_Work request_. Set down exactly the lines in the records below that run from the line with "MyGSB (57, 2206)" to the line with "736-1956 (300, 605)", inclusive, and nothing more.

_Record set_.
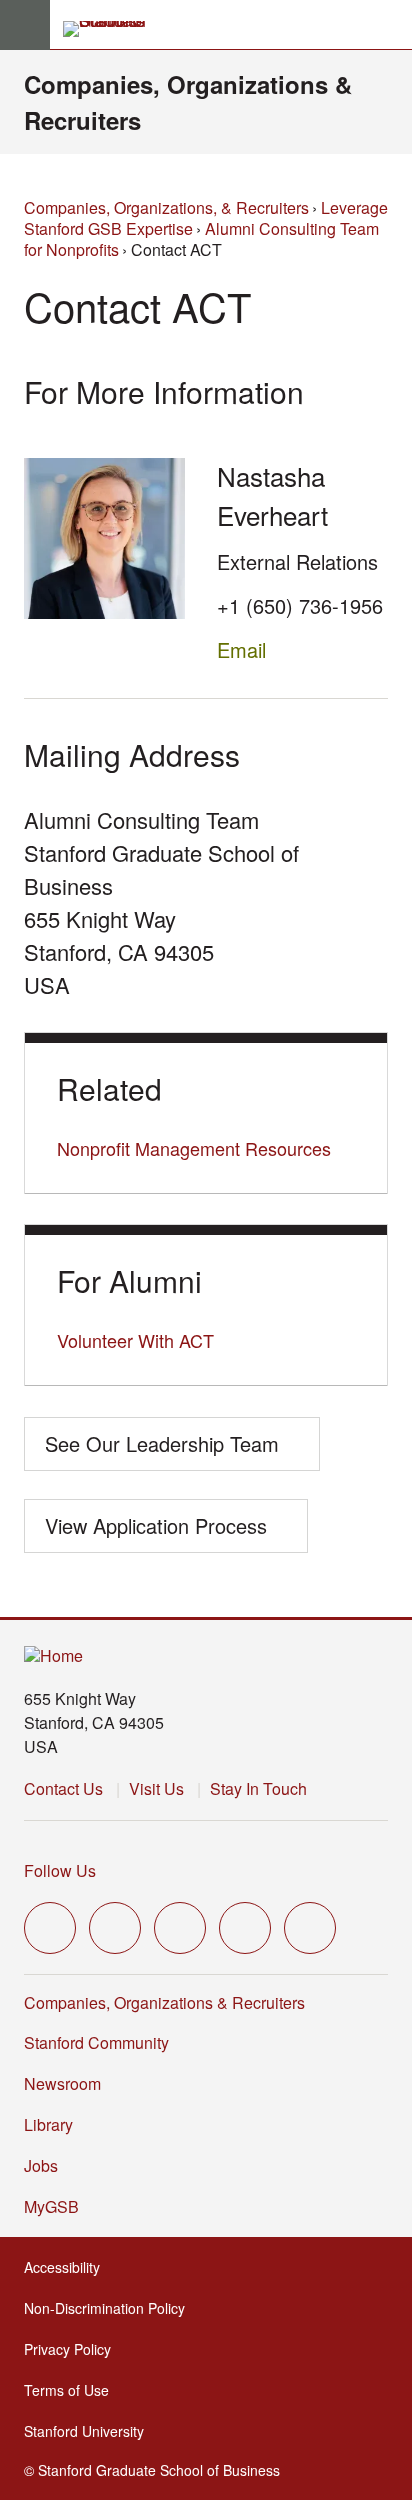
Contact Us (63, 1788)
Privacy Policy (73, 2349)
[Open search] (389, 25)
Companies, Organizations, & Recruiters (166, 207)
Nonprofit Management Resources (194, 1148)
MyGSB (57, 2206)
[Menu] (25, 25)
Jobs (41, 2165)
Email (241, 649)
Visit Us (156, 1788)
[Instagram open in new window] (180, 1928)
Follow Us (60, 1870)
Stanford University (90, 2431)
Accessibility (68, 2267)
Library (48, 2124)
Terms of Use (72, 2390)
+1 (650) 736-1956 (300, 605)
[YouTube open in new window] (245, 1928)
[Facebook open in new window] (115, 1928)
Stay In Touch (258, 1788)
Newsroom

==

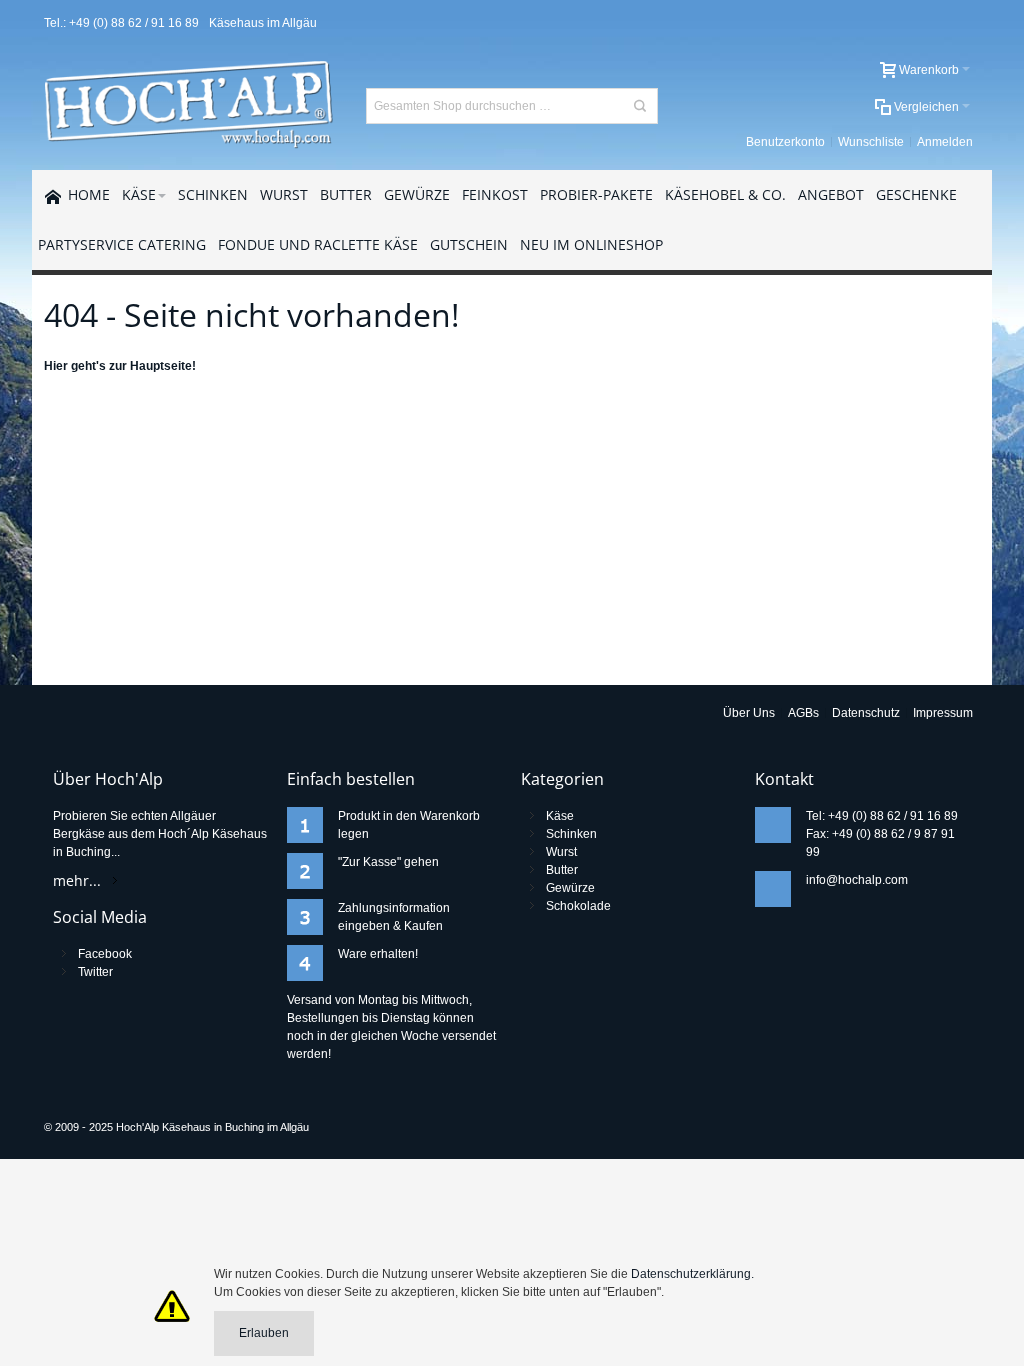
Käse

_Result for this exercise_.
MyGSB (57, 2206)
[Menu] (25, 25)
Jobs (41, 2165)
Email (241, 649)
Visit Us (156, 1788)
[Instagram open in new window] (180, 1928)
Follow Us (60, 1870)
Stanford University (90, 2431)
Accessibility (68, 2267)
Library (48, 2124)
Terms of Use (72, 2390)
+1 (650) 736-1956 (300, 605)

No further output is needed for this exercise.